* INSTRUCTIONS
1 > Using the DFDL message below, decide whether each statement agrees with it. Answer yes or no, and quote the words that decide it.
(a) The writer thinks DFDL should be limited to parsing the physical stream and populating the logical structure.
(b) The writer says few technologies exist for transforming one logical structure into another.
(c) The writer expects annotations that map a physical stream to a completely different logical structure to make DFDL simpler.
2 > In the DFDL message below, which technologies does the writer list for transforming one logical structure to another?

* DOCUMENT EXTRACT
▬▬▬▬▬▬▬▬▬▬

I tend to agree that there 2 inherent
logical structures in this scenario. DFDL scope in my option should
be restricted to parsing the physical stream and populating the logical
structure which is complaint with the structure of physical stream and
vice versa. We have numerous options and technologies (XSLT, XSD<->XSD
mappers, good old programming languages, Xquery) which do pretty good job
to transform one logical structure to another logical structure. Building
some kinds of annotations which would allow a physical stream to map to
a completely different logical structure will make the DFDL language very
complex.
Suman Kalia
IBM Toronto Lab
WebSphere Business Integration Application Connectivity Tools
Tel : 905-413-3923 T/L 969-3923
Fax : 905-413-4850
Internet ID : kalia@ca.ibm.com
----- Forwarded by Suman
Kalia/Toronto/IBM on 11/19/2004 11:36 AM -----
"Myers, James D"

▬▬▬▬▬▬▬▬▬▬

* SOURCE DATA
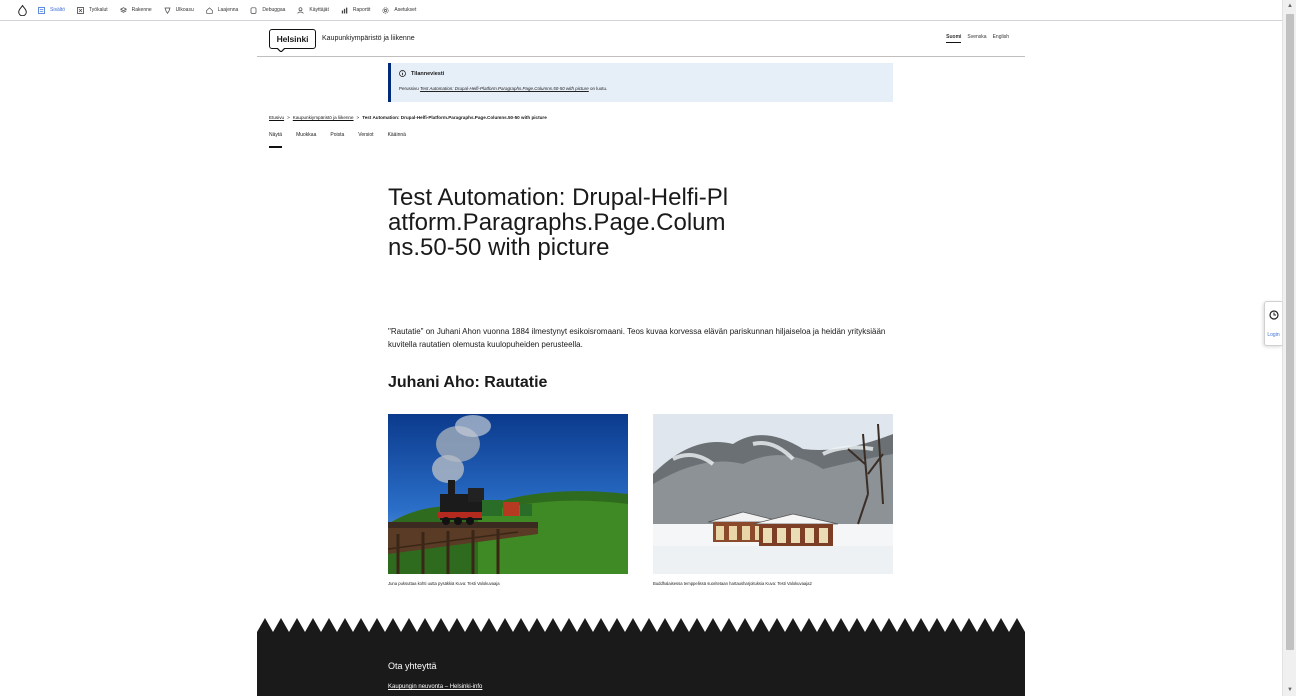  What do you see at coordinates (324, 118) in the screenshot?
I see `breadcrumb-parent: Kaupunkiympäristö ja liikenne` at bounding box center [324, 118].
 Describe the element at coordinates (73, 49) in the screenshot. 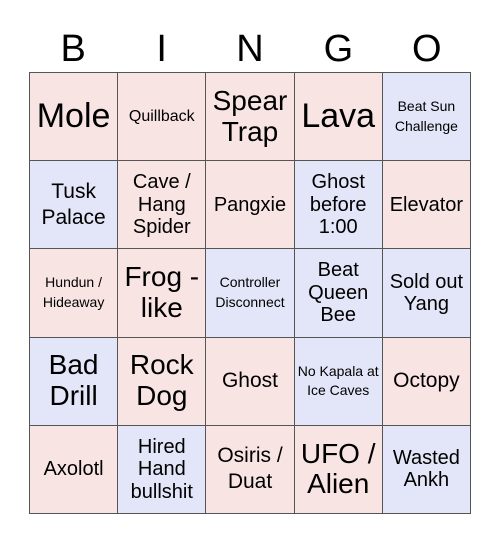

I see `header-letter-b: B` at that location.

▬▬▬▬▬▬▬▬▬▬

* PROBLEM SOLUTIONS
1 >
(a) Yes: "be restricted to parsing the physical stream and populating the logical structure"
(b) No: "We have numerous options and technologies"
(c) No: "will make the DFDL language very complex."

2 > XSLT, XSD<->XSD mappers, good old programming languages, and Xquery.